## Exercise task
Turn the records from the line containing "Wintersport (35, 913)" through the line containing "tiers (236, 590)" into a JSON list of strings, one string per line, leaving out blank lines and pictures.

## Dataset records

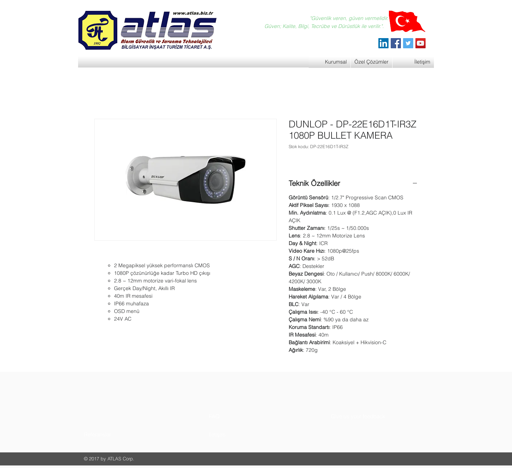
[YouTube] (420, 43)
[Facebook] (396, 43)
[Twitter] (408, 43)
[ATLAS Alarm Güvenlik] (383, 43)
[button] (111, 434)
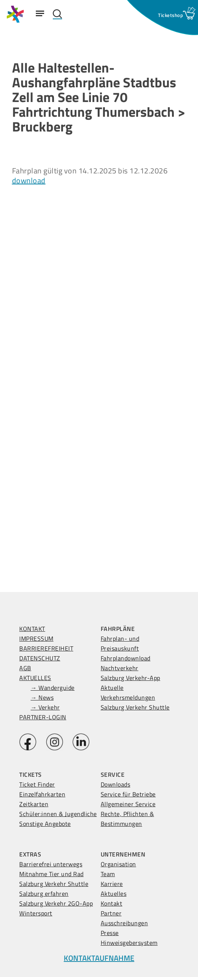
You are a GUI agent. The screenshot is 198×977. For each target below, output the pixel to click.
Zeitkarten (33, 803)
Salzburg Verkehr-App (130, 677)
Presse (110, 932)
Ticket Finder (37, 784)
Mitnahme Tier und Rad (51, 873)
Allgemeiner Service (128, 803)
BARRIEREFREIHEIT (46, 648)
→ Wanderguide (53, 687)
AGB (25, 667)
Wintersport (35, 913)
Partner (111, 913)
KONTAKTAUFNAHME (99, 958)
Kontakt (112, 903)
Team (108, 873)
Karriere (112, 883)
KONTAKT (32, 628)
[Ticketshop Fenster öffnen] (170, 15)
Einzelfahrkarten (42, 794)
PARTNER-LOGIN (42, 717)
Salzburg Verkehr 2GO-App (56, 903)
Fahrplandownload (125, 658)
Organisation (118, 864)
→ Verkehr (45, 707)
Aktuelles (114, 893)
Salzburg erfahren (44, 893)
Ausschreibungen (124, 923)
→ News (42, 697)
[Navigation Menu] (40, 13)
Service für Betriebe (128, 794)
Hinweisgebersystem (129, 942)
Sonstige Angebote (45, 823)
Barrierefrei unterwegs (50, 864)
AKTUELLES (35, 677)
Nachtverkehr (119, 667)
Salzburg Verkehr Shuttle (135, 707)
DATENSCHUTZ (39, 658)
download (29, 180)
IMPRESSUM (36, 638)
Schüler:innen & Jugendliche (58, 813)
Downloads (115, 784)
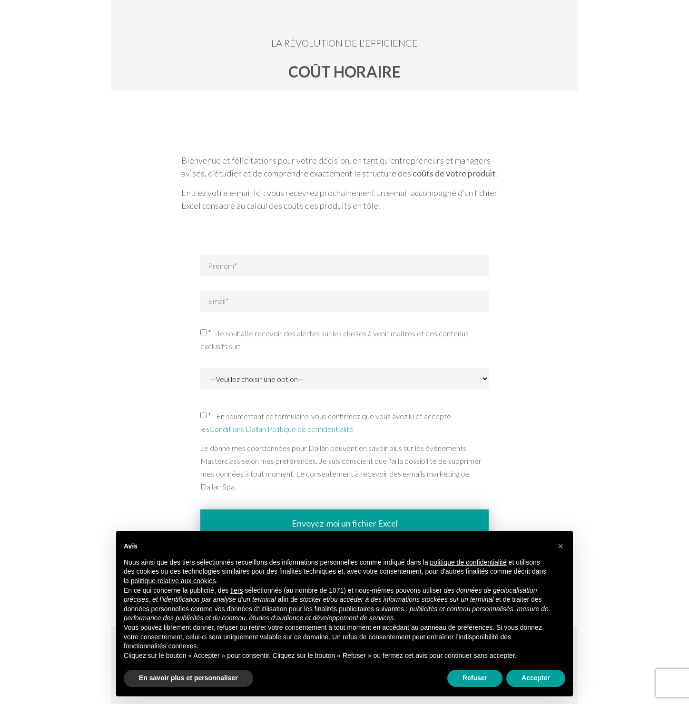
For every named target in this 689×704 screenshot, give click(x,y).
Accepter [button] (536, 678)
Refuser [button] (475, 678)
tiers (236, 590)
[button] (560, 546)
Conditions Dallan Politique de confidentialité (281, 428)
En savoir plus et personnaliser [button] (188, 678)
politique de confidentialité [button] (468, 562)
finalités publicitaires (344, 609)
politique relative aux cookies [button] (173, 581)
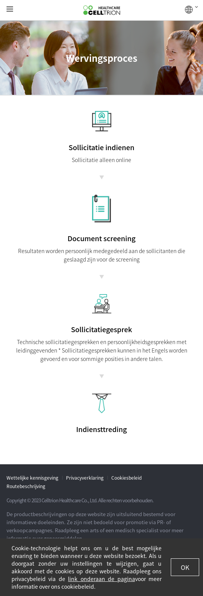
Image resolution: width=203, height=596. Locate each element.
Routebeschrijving (26, 486)
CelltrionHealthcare (101, 10)
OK (185, 567)
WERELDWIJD (191, 9)
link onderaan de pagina (101, 579)
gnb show (10, 9)
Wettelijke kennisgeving (32, 477)
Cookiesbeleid (126, 477)
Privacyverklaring (85, 477)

## Answer to the task
[
  "Wintersport (35, 913)",
  "Partner (111, 913)",
  "KONTAKTAUFNAHME (99, 958)",
  "Kontakt (112, 903)",
  "Team (108, 873)",
  "Karriere (112, 883)",
  "KONTAKT (32, 628)",
  "[Ticketshop Fenster öffnen] (170, 15)",
  "Einzelfahrkarten (42, 794)",
  "PARTNER-LOGIN (42, 717)",
  "Salzburg Verkehr 2GO-App (56, 903)",
  "Fahrplandownload (125, 658)",
  "Organisation (118, 864)",
  "→ Verkehr (45, 707)",
  "Aktuelles (114, 893)",
  "Salzburg erfahren (44, 893)",
  "Ausschreibungen (124, 923)",
  "→ News (42, 697)",
  "[Navigation Menu] (40, 13)",
  "Service für Betriebe (128, 794)",
  "Hinweisgebersystem (129, 942)",
  "Sonstige Angebote (45, 823)",
  "Barrierefrei unterwegs (50, 864)",
  "AKTUELLES (35, 677)",
  "Nachtverkehr (119, 667)",
  "Salzburg Verkehr Shuttle (135, 707)",
  "DATENSCHUTZ (39, 658)",
  "download (29, 180)",
  "IMPRESSUM (36, 638)",
  "Schüler:innen & Jugendliche (58, 813)",
  "Downloads (115, 784)",
  "For every named target in this 689×704 screenshot, give click(x,y).",
  "Accepter [button] (536, 678)",
  "Refuser [button] (475, 678)",
  "tiers (236, 590)"
]